## PROBLEM
The data below is to be repeated in full, exactly as given.

[Collected data entries]

━━━━━━━━

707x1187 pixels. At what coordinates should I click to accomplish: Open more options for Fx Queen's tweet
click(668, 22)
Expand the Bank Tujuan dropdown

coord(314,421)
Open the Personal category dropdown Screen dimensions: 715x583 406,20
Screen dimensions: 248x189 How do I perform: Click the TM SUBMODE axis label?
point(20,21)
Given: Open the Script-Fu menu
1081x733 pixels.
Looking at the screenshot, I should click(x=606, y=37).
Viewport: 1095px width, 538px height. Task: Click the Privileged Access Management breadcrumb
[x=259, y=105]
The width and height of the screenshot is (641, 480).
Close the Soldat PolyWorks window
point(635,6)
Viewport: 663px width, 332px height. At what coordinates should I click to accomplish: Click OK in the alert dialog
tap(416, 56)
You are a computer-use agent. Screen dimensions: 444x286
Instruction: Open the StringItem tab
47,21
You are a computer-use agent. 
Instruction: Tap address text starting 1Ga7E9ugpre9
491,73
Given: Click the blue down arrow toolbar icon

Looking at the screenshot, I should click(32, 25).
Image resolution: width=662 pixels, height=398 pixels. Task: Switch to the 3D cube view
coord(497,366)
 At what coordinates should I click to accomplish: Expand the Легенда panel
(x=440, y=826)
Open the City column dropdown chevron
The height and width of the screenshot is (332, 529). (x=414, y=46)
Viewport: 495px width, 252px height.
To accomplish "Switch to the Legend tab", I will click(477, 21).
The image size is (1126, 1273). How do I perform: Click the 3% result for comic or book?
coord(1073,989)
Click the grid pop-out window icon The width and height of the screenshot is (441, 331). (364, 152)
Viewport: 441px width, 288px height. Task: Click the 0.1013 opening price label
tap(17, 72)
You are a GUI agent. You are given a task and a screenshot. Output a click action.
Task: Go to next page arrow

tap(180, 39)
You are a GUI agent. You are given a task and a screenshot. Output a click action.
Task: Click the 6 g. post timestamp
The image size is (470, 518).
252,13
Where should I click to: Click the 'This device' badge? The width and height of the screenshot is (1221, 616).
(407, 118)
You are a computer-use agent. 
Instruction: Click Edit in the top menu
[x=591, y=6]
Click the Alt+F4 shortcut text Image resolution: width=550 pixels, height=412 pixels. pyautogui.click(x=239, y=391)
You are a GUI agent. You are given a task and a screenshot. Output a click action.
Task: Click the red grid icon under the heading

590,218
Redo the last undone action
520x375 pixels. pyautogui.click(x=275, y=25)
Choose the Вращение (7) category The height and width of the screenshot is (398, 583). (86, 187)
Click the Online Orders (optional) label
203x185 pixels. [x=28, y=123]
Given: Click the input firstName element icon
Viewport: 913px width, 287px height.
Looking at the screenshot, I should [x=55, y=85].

━━━━━━━━

## OUTPUT FOR THIS EXERCISE
707x1187 pixels. At what coordinates should I click to accomplish: Open more options for Fx Queen's tweet
click(668, 22)
Expand the Bank Tujuan dropdown

coord(314,421)
Open the Personal category dropdown Screen dimensions: 715x583 406,20
Screen dimensions: 248x189 How do I perform: Click the TM SUBMODE axis label?
point(20,21)
Given: Open the Script-Fu menu
1081x733 pixels.
Looking at the screenshot, I should click(x=606, y=37).
Viewport: 1095px width, 538px height. Task: Click the Privileged Access Management breadcrumb
[x=259, y=105]
The width and height of the screenshot is (641, 480).
Close the Soldat PolyWorks window
point(635,6)
Viewport: 663px width, 332px height. At what coordinates should I click to accomplish: Click OK in the alert dialog
tap(416, 56)
You are a computer-use agent. Screen dimensions: 444x286
Instruction: Open the StringItem tab
47,21
You are a computer-use agent. 
Instruction: Tap address text starting 1Ga7E9ugpre9
491,73
Given: Click the blue down arrow toolbar icon

Looking at the screenshot, I should click(32, 25).
Image resolution: width=662 pixels, height=398 pixels. Task: Switch to the 3D cube view
coord(497,366)
 At what coordinates should I click to accomplish: Expand the Легенда panel
(x=440, y=826)
Open the City column dropdown chevron
The height and width of the screenshot is (332, 529). (x=414, y=46)
Viewport: 495px width, 252px height.
To accomplish "Switch to the Legend tab", I will click(477, 21).
The image size is (1126, 1273). How do I perform: Click the 3% result for comic or book?
coord(1073,989)
Click the grid pop-out window icon The width and height of the screenshot is (441, 331). (364, 152)
Viewport: 441px width, 288px height. Task: Click the 0.1013 opening price label
tap(17, 72)
You are a GUI agent. You are given a task and a screenshot. Output a click action.
Task: Go to next page arrow

tap(180, 39)
You are a GUI agent. You are given a task and a screenshot. Output a click action.
Task: Click the 6 g. post timestamp
The image size is (470, 518).
252,13
Where should I click to: Click the 'This device' badge? The width and height of the screenshot is (1221, 616).
(407, 118)
You are a computer-use agent. 
Instruction: Click Edit in the top menu
[x=591, y=6]
Click the Alt+F4 shortcut text Image resolution: width=550 pixels, height=412 pixels. pyautogui.click(x=239, y=391)
You are a GUI agent. You are given a task and a screenshot. Output a click action.
Task: Click the red grid icon under the heading

590,218
Redo the last undone action
520x375 pixels. pyautogui.click(x=275, y=25)
Choose the Вращение (7) category The height and width of the screenshot is (398, 583). (86, 187)
Click the Online Orders (optional) label
203x185 pixels. [x=28, y=123]
Given: Click the input firstName element icon
Viewport: 913px width, 287px height.
Looking at the screenshot, I should [x=55, y=85].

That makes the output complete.